Sul tema della sicurezza è stata condivisa la necessità di potenziare i servizi di video sorveglianza nel territorio, evitando singoli investimenti da parte dei Comuni, ma attivando una rete integrata che consenta di monitorare il territorio, soprattutto lungo le arterie principali di accesso rafforzando i controlli e le azioni di prevenzione.

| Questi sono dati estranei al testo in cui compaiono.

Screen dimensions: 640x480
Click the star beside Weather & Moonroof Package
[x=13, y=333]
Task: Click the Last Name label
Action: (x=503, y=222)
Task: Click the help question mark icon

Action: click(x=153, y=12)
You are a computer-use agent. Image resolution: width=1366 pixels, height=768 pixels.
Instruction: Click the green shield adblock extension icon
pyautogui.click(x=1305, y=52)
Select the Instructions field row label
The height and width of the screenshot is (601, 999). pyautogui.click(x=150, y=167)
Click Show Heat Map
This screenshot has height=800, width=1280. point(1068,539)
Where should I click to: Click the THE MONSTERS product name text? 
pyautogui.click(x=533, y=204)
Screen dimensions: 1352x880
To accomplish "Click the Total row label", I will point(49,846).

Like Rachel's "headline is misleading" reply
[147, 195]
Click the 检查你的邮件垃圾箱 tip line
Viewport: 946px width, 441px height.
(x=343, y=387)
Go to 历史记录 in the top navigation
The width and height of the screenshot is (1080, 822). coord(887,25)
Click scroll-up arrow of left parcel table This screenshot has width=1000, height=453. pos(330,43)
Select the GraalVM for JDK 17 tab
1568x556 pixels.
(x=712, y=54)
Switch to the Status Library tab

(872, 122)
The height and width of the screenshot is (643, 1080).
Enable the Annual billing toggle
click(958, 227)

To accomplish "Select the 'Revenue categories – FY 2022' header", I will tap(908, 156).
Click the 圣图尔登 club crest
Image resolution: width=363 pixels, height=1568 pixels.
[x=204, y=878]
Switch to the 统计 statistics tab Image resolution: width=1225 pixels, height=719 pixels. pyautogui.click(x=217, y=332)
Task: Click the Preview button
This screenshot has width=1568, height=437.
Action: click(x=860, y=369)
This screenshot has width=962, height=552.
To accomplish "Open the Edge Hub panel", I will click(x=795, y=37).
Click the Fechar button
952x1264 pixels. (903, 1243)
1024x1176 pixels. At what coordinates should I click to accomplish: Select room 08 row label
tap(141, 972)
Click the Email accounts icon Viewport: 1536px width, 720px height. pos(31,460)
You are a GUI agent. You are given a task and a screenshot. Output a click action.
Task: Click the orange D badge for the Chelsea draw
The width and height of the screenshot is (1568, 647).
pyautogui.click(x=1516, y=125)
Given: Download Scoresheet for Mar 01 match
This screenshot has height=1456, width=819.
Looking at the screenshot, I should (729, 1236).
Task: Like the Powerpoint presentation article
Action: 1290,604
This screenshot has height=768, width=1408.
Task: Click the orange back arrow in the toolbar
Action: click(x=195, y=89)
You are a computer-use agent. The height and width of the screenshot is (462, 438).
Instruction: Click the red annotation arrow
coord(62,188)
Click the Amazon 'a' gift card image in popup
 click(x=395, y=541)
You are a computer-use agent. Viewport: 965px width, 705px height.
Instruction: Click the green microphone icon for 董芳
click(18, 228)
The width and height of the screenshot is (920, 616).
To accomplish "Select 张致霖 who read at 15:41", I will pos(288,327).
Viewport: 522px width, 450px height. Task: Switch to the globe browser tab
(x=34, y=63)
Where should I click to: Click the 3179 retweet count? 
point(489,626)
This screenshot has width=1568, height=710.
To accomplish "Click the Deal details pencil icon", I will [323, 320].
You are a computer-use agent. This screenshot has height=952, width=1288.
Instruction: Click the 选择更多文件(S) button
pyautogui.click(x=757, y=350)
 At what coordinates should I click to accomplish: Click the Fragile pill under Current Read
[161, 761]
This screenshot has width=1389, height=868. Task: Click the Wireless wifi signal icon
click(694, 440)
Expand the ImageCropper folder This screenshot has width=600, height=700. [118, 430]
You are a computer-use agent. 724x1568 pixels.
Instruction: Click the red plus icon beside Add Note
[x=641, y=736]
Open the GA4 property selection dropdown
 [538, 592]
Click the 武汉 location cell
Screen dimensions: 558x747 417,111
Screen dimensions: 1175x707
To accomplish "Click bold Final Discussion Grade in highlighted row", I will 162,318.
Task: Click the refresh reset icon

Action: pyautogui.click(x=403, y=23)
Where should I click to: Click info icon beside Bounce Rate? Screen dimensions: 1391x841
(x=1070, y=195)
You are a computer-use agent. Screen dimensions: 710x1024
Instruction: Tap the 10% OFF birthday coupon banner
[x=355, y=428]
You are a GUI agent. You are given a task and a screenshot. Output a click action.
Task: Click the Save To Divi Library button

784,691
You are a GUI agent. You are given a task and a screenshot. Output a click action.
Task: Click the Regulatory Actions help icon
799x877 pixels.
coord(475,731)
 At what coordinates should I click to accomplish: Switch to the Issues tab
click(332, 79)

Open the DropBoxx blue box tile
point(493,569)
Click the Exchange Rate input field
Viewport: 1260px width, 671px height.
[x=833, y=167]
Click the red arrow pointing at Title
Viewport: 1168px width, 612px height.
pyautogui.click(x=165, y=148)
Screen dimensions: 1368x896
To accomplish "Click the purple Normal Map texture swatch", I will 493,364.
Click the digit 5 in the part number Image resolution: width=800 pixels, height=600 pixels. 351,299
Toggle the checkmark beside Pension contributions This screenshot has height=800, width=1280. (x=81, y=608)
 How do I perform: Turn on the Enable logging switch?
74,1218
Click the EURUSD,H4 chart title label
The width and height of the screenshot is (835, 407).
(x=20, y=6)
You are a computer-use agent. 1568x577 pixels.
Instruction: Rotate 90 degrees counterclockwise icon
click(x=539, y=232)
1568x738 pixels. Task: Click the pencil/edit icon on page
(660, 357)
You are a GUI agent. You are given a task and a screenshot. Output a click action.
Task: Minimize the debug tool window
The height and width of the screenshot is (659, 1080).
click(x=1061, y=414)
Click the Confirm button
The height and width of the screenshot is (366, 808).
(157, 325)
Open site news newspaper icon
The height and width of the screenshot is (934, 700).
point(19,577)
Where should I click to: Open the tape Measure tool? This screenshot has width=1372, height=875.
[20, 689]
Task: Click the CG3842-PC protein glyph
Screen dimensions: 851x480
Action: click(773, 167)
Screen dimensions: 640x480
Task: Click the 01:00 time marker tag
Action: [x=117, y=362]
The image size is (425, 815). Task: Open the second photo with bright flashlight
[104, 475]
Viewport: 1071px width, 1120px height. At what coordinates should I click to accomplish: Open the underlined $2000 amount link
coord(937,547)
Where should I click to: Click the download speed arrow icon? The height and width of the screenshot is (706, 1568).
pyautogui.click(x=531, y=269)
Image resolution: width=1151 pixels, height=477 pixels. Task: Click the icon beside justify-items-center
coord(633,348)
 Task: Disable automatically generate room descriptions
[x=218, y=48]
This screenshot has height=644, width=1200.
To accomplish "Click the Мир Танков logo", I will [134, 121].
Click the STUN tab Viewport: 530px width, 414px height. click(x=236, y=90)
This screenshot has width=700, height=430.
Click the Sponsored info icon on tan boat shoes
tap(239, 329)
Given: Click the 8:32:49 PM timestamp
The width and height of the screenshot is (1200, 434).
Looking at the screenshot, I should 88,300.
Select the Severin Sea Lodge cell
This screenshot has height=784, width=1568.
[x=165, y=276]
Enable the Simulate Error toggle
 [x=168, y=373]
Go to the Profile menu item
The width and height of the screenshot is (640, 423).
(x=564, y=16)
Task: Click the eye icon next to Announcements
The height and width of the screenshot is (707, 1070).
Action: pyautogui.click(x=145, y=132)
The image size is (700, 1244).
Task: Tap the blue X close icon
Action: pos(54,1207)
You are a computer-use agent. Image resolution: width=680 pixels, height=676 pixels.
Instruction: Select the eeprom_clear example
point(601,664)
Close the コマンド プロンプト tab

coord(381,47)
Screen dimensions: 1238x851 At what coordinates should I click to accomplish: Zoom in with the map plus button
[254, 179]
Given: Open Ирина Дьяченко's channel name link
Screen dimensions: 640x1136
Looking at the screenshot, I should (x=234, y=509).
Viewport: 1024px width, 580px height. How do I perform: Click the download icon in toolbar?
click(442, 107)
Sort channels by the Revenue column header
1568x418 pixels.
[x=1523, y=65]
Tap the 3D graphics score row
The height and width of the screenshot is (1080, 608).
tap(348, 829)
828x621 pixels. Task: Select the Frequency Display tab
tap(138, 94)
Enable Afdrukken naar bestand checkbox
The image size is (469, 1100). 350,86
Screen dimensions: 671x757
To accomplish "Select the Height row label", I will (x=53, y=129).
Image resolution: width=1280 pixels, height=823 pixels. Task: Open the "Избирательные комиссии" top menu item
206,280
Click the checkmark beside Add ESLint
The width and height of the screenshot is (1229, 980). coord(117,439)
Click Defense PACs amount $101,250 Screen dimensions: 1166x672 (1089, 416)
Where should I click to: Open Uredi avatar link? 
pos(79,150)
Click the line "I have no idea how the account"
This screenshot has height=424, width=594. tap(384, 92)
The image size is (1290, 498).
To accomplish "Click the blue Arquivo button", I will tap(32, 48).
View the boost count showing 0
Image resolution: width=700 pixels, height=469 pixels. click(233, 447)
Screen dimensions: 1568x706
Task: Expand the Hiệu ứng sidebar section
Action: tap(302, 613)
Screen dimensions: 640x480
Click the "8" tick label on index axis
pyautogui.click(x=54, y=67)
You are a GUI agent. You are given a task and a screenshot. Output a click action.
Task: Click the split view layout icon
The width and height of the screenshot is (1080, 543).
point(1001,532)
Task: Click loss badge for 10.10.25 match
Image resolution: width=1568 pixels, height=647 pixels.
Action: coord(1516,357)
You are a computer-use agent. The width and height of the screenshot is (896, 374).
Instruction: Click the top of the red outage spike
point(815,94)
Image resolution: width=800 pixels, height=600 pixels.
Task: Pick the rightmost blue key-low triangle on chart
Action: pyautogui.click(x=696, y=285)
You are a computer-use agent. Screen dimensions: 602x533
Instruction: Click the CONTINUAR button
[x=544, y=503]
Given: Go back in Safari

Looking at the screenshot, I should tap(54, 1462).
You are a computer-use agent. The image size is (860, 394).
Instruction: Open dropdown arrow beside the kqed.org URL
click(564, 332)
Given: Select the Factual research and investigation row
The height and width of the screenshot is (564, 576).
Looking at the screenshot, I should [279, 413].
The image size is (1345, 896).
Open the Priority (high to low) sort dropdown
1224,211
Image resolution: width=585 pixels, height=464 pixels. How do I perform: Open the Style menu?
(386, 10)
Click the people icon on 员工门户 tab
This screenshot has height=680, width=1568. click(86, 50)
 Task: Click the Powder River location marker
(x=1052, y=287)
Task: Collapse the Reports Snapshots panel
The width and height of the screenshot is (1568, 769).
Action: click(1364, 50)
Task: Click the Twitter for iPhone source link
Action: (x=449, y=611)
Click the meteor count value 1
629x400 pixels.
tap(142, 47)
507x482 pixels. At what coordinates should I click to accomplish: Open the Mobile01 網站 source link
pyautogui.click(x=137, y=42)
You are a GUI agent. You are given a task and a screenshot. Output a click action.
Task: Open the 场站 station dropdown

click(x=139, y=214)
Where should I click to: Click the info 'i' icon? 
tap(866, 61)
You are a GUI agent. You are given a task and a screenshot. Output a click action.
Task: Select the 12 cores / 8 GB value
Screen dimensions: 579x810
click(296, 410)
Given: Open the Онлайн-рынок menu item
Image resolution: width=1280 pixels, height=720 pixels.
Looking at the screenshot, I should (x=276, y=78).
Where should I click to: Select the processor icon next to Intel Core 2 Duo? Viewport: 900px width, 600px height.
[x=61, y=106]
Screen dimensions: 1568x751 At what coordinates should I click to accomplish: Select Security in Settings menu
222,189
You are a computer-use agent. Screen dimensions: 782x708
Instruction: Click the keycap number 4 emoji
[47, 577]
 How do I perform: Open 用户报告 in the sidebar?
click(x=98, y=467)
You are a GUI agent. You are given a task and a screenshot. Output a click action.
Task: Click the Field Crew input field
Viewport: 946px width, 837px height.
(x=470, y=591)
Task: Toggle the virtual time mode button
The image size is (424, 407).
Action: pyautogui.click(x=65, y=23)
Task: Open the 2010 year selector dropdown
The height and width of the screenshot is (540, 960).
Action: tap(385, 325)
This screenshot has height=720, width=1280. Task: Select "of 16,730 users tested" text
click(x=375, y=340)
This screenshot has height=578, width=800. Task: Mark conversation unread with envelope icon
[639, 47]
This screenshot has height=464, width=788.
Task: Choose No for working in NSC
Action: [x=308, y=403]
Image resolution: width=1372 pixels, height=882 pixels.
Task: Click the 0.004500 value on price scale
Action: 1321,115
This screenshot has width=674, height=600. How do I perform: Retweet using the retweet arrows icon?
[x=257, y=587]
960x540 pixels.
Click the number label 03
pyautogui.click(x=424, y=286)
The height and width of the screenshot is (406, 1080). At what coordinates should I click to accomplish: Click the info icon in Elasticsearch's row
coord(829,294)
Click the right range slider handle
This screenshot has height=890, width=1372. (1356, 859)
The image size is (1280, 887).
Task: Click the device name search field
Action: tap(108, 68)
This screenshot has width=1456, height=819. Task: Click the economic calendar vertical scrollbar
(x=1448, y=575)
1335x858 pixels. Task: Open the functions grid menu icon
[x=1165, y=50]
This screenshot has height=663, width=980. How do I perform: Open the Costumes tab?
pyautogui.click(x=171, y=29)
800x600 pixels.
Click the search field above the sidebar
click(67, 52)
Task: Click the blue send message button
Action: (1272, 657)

Il confronto sulla prospettiva degli Enti Parco, al centro di un prossimo provvedimento legislativo regionale, ha evidenziato l’esigenza di valorizzare tali Enti perché rappresentano una grande sfida e  non possono essere vissuti come vincoli, ma come opportunità ; in tale ambito si é affrontato il ruolo che Rosolina mare potrebbe rappresentare quale  porta per il territorio a patto che si attivi  un progetto condiviso rispetto al rilancio, dando continuità alla azione in tema di concessioni balneari.  

Il presidente Cna Gazzieri ha espresso all’assessore Corazzari la preoccupazione della associazione sul futuro dell’Interporto che potrebbe svolgere un importante ruolo per la logistica dell’intero nord Italia, in collegamento anche con il Quadrante Europa di Verona con l’obiettivo di spostare le merci verso l’Adriatico oltre a sviluppare l’intermodalità data dall’integrazione dei sistemi di trasporto su acqua, gomma e ferro.

Condivisa è stata, inoltre, da parte della presidenza Cna e dell’assessore Corazzari, l’esigenza di affrontare il tema di come superare la frammentazione attuale dei 50 Comuni, considerato per esempio la stessa esperienza presente in provincia di Ferrara dove, pur in presenza di una popolazione maggiore, i Comuni sono 24 ed in ogni caso diventa sempre più necessaria la gestione dei servizi in un’ottica più vasta, all’insegna dell’efficienza e della economicità.

Nel rispondere alle sollecitazioni della presidenza Cna sui possibili interventi a favore del settore dell’edilizia e delle attività collaterali, puntando sulla riqualificazione urbana e sull’efficienza energetica, l’assessore Corazzari ha sottolineato che si sta valutando, alla luce dei risultati positivi raggiunti, la prospettiva sul Piano Casa per il quale ci potrebbe essere una proroga.

L’incontro tra la presidenza Cna e l’assessore Corazzari si è concluso affrontando le prospettive derivanti dall’utilizzo dei fondi comunitari per i quali si è proposto di intervenire a favore della prospettiva delle imprese artigiane e delle pmi che nel Veneto rappresentano oltre il 95% del sistema economico.